§ Task brief:
Only the lines from the one containing "Select the right-side" to the end of the material belong in your answer. Please copy them word for word.

§ Input data:
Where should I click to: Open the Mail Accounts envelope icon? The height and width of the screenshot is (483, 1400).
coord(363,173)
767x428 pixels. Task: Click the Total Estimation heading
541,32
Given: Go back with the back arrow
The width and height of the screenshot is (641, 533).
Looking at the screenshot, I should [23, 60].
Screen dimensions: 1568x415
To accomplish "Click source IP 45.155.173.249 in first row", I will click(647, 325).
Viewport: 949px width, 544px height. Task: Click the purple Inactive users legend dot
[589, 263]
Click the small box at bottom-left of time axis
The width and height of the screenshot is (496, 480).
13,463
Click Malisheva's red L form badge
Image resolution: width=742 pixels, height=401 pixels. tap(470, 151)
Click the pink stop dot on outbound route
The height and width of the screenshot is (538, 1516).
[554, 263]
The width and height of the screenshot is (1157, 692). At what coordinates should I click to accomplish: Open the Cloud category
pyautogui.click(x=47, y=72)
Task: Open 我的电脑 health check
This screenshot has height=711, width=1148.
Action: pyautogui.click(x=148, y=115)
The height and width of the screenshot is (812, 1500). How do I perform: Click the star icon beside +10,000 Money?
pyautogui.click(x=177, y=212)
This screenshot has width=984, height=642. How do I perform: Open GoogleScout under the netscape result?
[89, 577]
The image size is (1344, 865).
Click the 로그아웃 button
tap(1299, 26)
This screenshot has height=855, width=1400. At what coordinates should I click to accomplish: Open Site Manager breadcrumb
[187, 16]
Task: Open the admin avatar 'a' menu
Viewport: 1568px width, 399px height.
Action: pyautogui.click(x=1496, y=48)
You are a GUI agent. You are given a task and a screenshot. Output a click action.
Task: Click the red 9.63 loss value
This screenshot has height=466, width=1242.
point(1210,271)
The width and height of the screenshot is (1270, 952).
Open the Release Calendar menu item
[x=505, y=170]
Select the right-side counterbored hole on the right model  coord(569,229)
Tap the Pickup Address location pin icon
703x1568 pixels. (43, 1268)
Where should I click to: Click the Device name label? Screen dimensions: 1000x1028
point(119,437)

§ Response to this task:
Select the right-side counterbored hole on the right model  coord(569,229)
Tap the Pickup Address location pin icon
703x1568 pixels. (43, 1268)
Where should I click to: Click the Device name label? Screen dimensions: 1000x1028
point(119,437)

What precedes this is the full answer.